Parameter Estimation for Differential Equations using Gradient Descent

home > Research

The post is about parameter estimation based on gradient descent specifically for the differential equation \frac{dn}{dt}=G-k_1 n-k_2 n^2-k_3 n^3, i.e. we are looking for a good (G,k_1,k_2,k_3) that best fits the experimental data. We will go through the methods of choosing initial parameter guesses and running the optimization. This post is more fully explained in this note: Differential Equation Parameter Estimations. The data used here is a fraction of the sample data I was given. The codes and sample data can also be found here.

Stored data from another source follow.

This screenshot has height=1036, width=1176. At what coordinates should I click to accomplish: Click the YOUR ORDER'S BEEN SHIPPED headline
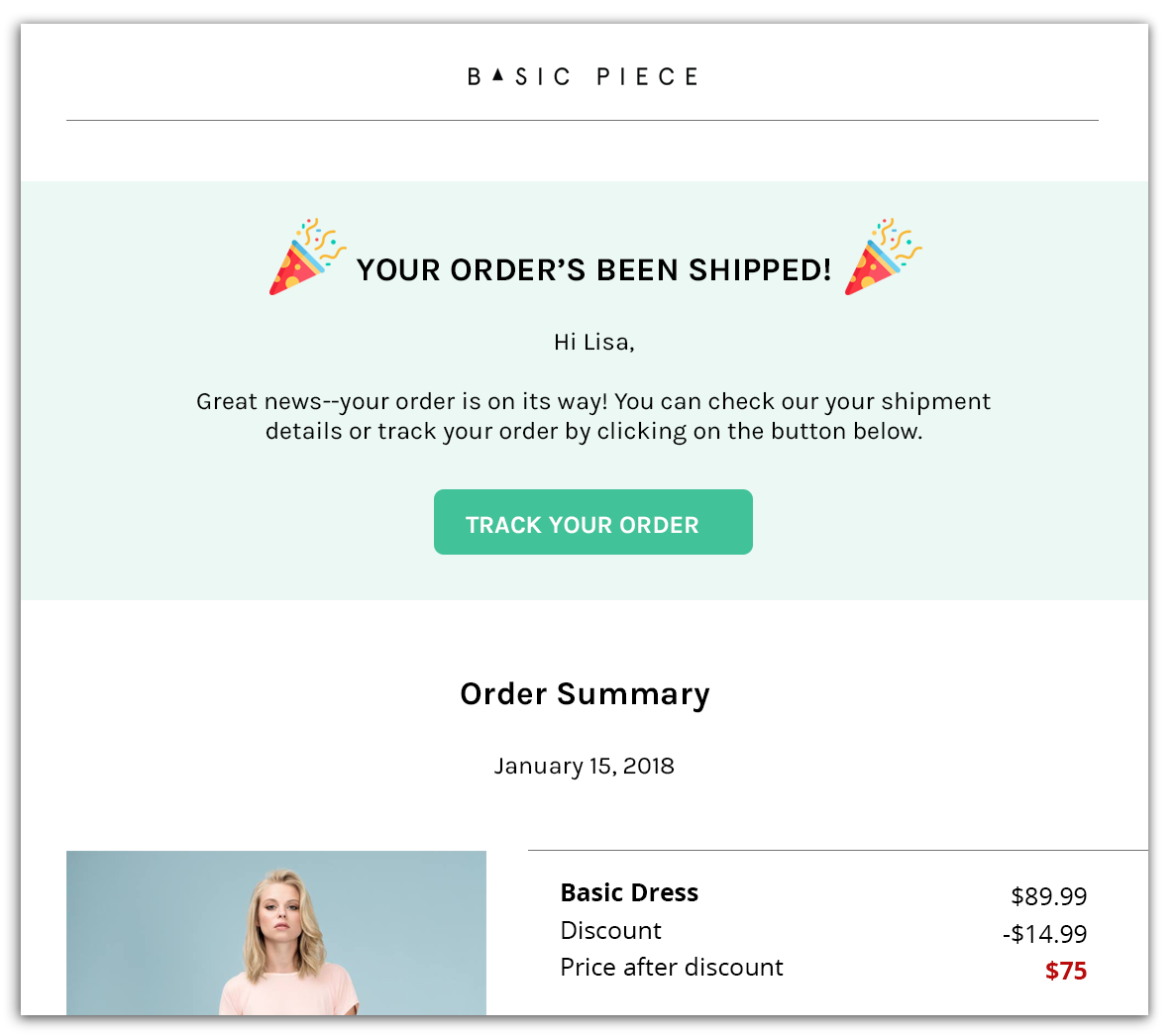pyautogui.click(x=592, y=269)
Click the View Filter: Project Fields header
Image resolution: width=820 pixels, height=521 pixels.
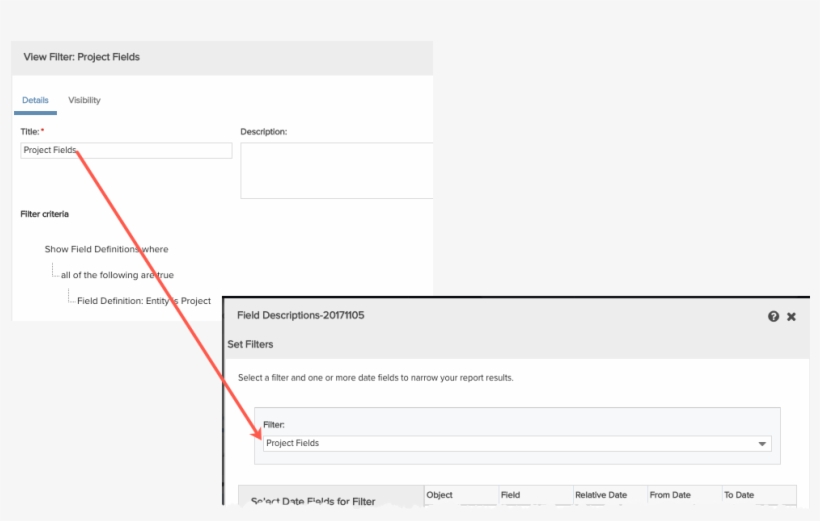tap(82, 57)
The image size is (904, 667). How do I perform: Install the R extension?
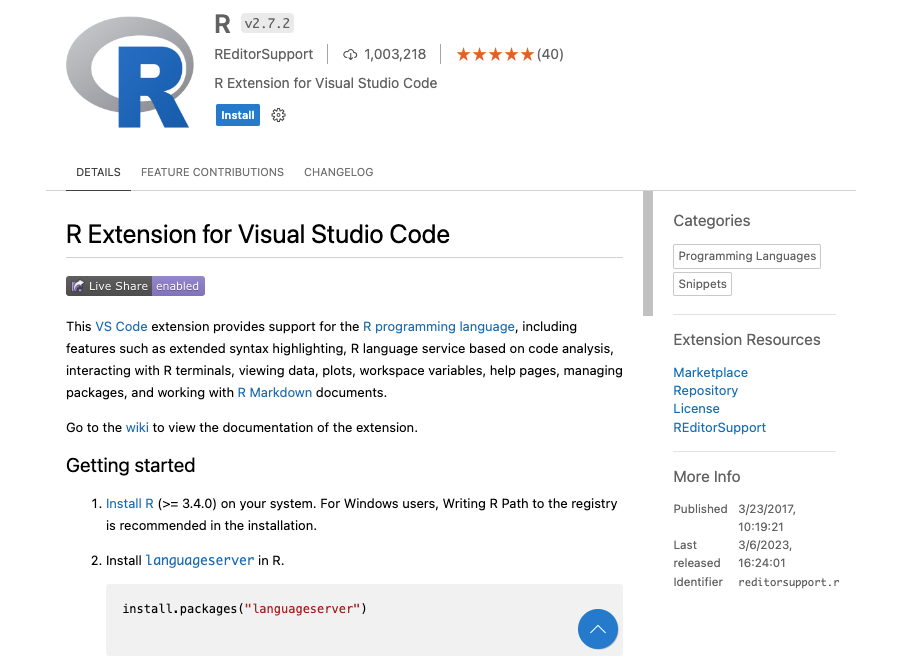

Consider this link instead Parameter Estimation for Differential Equations using Scipy Least Square since it utilizes more robust optimization component from scipy.

Place fitting.py, fitting_post_processing.py and param_estimate.py (the codes are at the end of the post) in the project folder. Some required python packages include matplotlib, scipy and kero; do pip install them.

  1. In the command line, cd into the directory where the project is.
  2. Preliminary. Prepare sample_data.csv containing data points (t,n). First column is for t (horizontal axis), second column is n (vertical axis). Set the following toggles in fitting.py.
    plot_data True
    do_initial_testing False
    start_op False

    Run python fitting.py. This plots the sample data, shown in figure 1. In this context, the relevant data points are the data after the peak. The orange curve shows the plot of only the extracted relevant data.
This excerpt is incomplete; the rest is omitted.